寺勢華やかな大寺も、健気に法灯を守り続ける山寺もいにしえ人の執念と心の響きが時空を越え伝わる。その鼓動を見つけに…。

[ 雑感 ] 滝坂の道

2006年10月24日 | 花巡り
柳生但馬守宗矩、十兵衛、荒木又右衛門などそうそうたる剣豪、剣客たちが奈良と柳生を行き来したと云われる旧柳生街道滝坂の道。10月22日、初めてその由緒ある道を円成寺目指して歩いた。曇りのち降るかも知れないという予報の中、なんのなんのベリーグッドな秋日和。我が女房殿には主目的を円成寺の大日如来とは云わず、「美容の友フィトンチッドを思い切り浴びて鬱蒼たる森の中を森林浴さながら石仏をところどころ見ながらナイスな道をハイキングだぞ」。と云いつつ破石町で市内循環バスを降る、サア出発。
内緒だがこの時期に森林浴もないものでしかもフィトンチッドなるものが如何なるものか、あるかないかは責任が持てない。紅葉、黄葉は一体いつ来るのだと聞きたくなるほど、春日原生林は深緑一色、木々が深くてまさに鬱蒼陽が差し込まない。我が名機キャノンイオスも光が無い限り重た~い塊、されど一応シャッターは切っておく、出来上がりは定かではない。
名だたる石畳の道の折々に石仏を見る。刻されたのは鎌倉時代に遡るというが、このような場所で誰がなんのため、誰のために何故。仏師なのか石工なのか或いは僧であるのかは判らないにしても往時の人々の仏に対する強烈な思いや信仰心、パワフルなエネルギーが石を彫るというダイナミックで一心不乱な鑿の一撃が、通りすがりの僕たちにまるで飛び散る石粉と火の粉がこの深閑な森の中でその音と一緒に降りかかってくる思いがする。まだ錦秋というシーズンには早いせいかこの道を歩く人の姿は限られてはいるようだが、歩く人にはこの乾坤一擲の気魄と情熱がビンビンと響いてくるのではないだろうか。然しこれ程石畳の道が歩きにくいとは思わなかった。皆様石畳にもいろいろあることをお忘れなきように。
そうこうするうち創業190年といわれる「峠の茶屋」に到着。見るからに茶屋の風情と思いきや猫がウジャウジャ、小さいのや大きいのや柄もとりどりの団体が迎えてくれた。

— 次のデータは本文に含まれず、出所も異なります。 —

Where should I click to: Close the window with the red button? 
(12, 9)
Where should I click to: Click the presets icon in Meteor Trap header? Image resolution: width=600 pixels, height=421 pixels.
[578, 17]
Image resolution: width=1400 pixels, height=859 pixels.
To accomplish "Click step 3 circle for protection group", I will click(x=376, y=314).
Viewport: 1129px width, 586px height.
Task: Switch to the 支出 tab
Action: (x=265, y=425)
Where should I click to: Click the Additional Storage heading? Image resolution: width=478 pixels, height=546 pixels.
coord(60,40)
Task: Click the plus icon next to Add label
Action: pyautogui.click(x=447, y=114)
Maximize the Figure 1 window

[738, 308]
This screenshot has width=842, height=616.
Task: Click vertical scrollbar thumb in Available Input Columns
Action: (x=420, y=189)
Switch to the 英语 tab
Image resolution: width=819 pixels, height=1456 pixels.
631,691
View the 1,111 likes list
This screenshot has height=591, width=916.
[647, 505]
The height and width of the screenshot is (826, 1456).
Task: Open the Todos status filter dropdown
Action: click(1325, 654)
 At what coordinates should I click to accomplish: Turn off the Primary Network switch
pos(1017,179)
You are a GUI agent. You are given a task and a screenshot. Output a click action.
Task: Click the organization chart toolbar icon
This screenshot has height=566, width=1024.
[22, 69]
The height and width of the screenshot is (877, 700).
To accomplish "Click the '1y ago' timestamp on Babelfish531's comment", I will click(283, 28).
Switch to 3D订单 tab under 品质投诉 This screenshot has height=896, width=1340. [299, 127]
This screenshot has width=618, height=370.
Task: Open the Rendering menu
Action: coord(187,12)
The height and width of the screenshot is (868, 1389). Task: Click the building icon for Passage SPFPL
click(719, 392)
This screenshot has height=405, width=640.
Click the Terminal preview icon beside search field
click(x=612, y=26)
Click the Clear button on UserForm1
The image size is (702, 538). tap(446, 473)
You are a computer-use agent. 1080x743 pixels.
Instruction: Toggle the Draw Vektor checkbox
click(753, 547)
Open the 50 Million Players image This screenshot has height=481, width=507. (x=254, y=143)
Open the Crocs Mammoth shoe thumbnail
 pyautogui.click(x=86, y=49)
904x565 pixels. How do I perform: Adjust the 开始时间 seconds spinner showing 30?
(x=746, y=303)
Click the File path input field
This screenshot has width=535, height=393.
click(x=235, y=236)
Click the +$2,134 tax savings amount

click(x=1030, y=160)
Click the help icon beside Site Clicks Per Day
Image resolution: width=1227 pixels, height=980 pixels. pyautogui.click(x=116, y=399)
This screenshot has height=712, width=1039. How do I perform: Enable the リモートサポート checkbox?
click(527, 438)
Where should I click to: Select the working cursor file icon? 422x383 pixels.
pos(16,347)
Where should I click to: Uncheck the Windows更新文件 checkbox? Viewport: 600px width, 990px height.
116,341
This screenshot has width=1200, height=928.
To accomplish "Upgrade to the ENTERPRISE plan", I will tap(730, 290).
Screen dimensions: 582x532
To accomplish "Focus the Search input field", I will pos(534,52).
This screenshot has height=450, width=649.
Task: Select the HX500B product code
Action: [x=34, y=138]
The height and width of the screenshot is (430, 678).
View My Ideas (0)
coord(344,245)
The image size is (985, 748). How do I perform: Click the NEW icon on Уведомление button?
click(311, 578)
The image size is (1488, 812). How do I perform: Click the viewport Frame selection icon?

猫はきつねうどんの甘あげが好きだとみえてまとわりついて離れない。中に一匹変な奴がいて右手でおくれをする、かなり躾の行き届いたうい奴だった。「峠の茶屋」からあと距離にして約半分、円成寺までは誓多林の集落を抜け茶畑などを見ながら舗装された道(所々地道も山中もある)を行くのだが前半と印象が随分違う。休みを入れつつ約3時間にして円成寺に着いた。